RIDING HIGH WITH MANGUS

  Paving roads in a guerrilla war zone is one of the lunacies about Vietnam that can make you smile. Charlie knows where we are and what we’re doing, and he knows we’re focused on our equipment and not on him. And Charlie can’t miss the equipment. It’s big.

  Asphalt pavers. Bulldozers. Road graders. Earth movers. Oil sprayers and water-weighted road rollers. Fuel tankers. Asphalt haulers. And the men operating all that heavy equipment, their shirts off, sweat glinting in the tropical sun, sit high in the cabs of their machines and muscle the wheels and gears of bellowing engines, pushing dirt with their dozers, peeling ground with their graders, trucking asphalt to the pavers, and waiting to get slapped in the head by a bullet from a rice-paddy dike four hundred meters out from either side of the road.

  One God-awful hot afternoon, while I was checking out new roadway for a story Major Roberts asked me to write for The Road Paver, the entire road crew went nuts from the uncertainty and tension. I had hopped a ride out to the site with an asphalt trucker named Mangus and we were in line with the other asphalt haulers waiting to hook up and funnel our load into the paver. The air in the cab was thick with the smell of hot tar and high quality reefer.

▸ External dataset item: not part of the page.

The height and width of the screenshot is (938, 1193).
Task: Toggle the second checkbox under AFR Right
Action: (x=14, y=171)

  I’d asked Mangus a few questions when I first got in the truck, but he waved them away and shook his head, so I backed off and sat silent for awhile. He didn’t say anything until we stopped for a few ready rolls, and then he spoke only to ask if I wanted some reefer. “Sure,” I said, hoping smoking together would loosen him up. I figured I wouldn’t ask any questions until he gave me a sign he was willing to talk.

  By the time we got to the paving site and pulled in line behind the other waiting truckers, we’d finished a Kool’s pack ready-roll that Mangus had declared was “good shit,” definitely better than any state-side dope he’d ever smoked. It was get-it-on-the-edge, kick-ass grass of the highest Vietnam quality. You could focus on a nit’s nose on a bug’s ass thirty feet away and watch it wiggle.

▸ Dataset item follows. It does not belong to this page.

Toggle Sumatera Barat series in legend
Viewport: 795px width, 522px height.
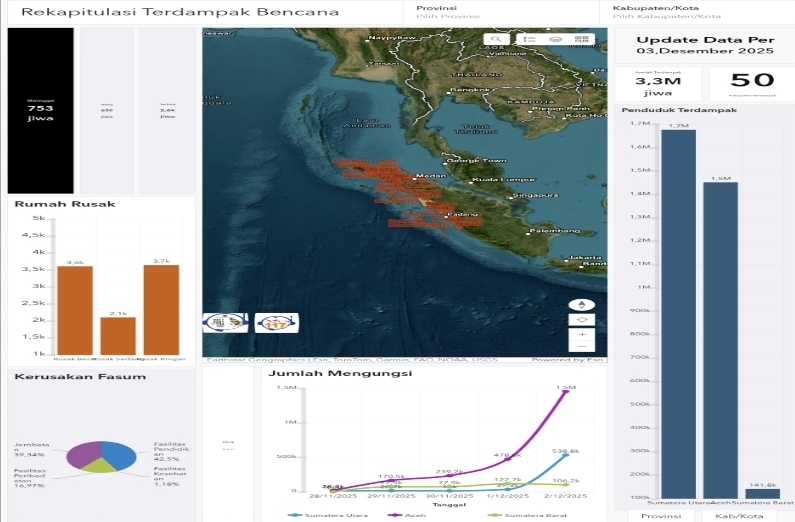[525, 515]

  After we sat waiting a few minutes behind the other asphalt haulers, Mangus glanced at me with an appraising look and then turned away. “You be honest with me if I ask you something?”

  His black, peat moss chest, muscular shoulders, and thick contoured biceps sparkled with rivulets of perspiration as he leaned against the steering wheel, craning his head back and forth, looking through the windshield and then through the side windows in constant survey of the countryside.

  “You a smart man, that right?” He still wasn’t looking at me.

  “No smarter than you. I’m here, aren’t I?”

  “Don’t mess with me, man. You got a college education and you’re working at battalion headquarters, right?”

  As he spoke, the trucks in front of us moved one length ahead toward the asphalt paver. Mangus depressed the clutch and throttled the engine two belching roars, yanked down on the gearshift post, and moved us up the line one more notch.

  “I’m not walking that road, Mangus. We’re doing just fine. You got us some good shit, but now you’re fucking with my mind.”

  “I’m not fucking with you, man, I’m asking a question, and you know so much you think you know what I’m gonna ask.”

  “God it’s hot. And the smell of that asphalt … whew! What’d you do back in the States, Mangus?”

  “Don’t you want to hear my question?”

  “Sure. I want to hear your question. What’s your question?” I’d gotten better at recognizing and controlling my high since I first smoked with Jerry, but high is high, and I left myself open when I told Mangus I wanted to hear his question.

  He turned his head and squinted at me. “Why do you white dudes like pussy licking so much? No, no, I’m serious. Why don’t you just fuck the bitch? Why you gotta stick your nose up her snatch? All you white dudes be the same. Always smellin’ it. Makes me sick.”

  “You’re fucking with me, Mangus.”

  “I told you, I’m not fucking with you. I never asked a white college boy this before and I thought you could explain to me why every white boy I meet is a pussy licker or a cocksucker.”

  “Mangus, is this shit making you wacko or something? Or maybe there’s something about pussy licking you need to get off your chest? Maybe you tried it and you got the wrong hole? What’s your problem?”

  “I got no problem, Office Boy, and any problem I do got, I can blow away and toss in the trash.”

  “Look, Mangus, I can’t help I’m not a Brother, okay?”

  Mangus gave me one of those you’re-a-piece-of-shit stares, hawked up a gob from the back of his throat, and spit over his left shoulder out the window.

  Forgetting I was high and maybe lacking good judgment, I lifted my M16 from where it leaned in the corner between the dashboard and the door, raised it vertically between my legs, and clunked the butt on the cab floor.

  “Is that the problem? Is that it? You want us to go out there in the field and blow each other away? Is that what you want? Okay, let’s do it, if that’s what you want. I don't have anything against black fuckers, particularly a black fucker who shares good shit with me. But if you want us to blow each other away, then let’s go do it right now. Let’s go. Let’s get it over with.”

  Mangus looked at me. Hard. Uncertain.

  “But you better know this before you step in that field.” I looked him square in the face. “Before I kill you, I’m gonna blow your nuts off.”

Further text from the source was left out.